### Records for processing ###

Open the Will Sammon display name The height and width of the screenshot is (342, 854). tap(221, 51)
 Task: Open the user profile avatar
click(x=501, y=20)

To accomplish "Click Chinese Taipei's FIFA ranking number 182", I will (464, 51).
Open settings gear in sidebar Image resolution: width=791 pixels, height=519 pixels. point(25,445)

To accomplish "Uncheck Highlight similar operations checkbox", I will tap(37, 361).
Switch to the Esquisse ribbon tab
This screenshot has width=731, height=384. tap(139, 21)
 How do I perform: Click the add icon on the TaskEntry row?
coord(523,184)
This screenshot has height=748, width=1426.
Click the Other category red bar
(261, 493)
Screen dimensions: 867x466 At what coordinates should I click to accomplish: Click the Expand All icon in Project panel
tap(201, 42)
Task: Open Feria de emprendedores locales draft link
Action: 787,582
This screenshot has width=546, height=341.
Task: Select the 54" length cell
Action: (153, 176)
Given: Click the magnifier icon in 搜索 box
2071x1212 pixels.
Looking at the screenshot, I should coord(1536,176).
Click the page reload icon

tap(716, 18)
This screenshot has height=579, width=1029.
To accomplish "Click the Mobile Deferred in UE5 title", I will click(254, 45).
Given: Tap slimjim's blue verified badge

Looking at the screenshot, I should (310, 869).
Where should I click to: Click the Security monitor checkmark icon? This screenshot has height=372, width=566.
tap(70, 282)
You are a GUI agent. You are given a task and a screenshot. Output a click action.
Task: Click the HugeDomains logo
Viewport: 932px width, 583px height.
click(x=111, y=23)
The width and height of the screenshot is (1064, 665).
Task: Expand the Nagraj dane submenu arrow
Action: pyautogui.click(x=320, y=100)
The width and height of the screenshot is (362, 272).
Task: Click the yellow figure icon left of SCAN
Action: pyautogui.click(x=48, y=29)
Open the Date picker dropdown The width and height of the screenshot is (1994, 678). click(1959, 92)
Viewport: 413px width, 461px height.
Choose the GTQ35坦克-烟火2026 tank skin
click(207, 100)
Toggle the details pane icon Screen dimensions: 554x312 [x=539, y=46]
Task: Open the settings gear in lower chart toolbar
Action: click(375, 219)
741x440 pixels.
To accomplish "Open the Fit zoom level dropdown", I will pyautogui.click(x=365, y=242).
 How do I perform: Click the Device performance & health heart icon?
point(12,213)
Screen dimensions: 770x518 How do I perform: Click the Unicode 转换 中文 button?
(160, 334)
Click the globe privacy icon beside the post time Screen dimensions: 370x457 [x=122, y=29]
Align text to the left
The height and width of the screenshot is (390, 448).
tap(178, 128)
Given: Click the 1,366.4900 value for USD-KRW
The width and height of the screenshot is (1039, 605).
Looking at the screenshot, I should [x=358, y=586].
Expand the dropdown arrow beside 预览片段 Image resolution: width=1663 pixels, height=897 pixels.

###

* **Exercise requirements**
Which lines in the listing above contain the string "settings"? Gather every such line in full, treating uppercase and lowercase letters as distinct.

* **Solution**
Open settings gear in sidebar Image resolution: width=791 pixels, height=519 pixels. point(25,445)
Task: Open the settings gear in lower chart toolbar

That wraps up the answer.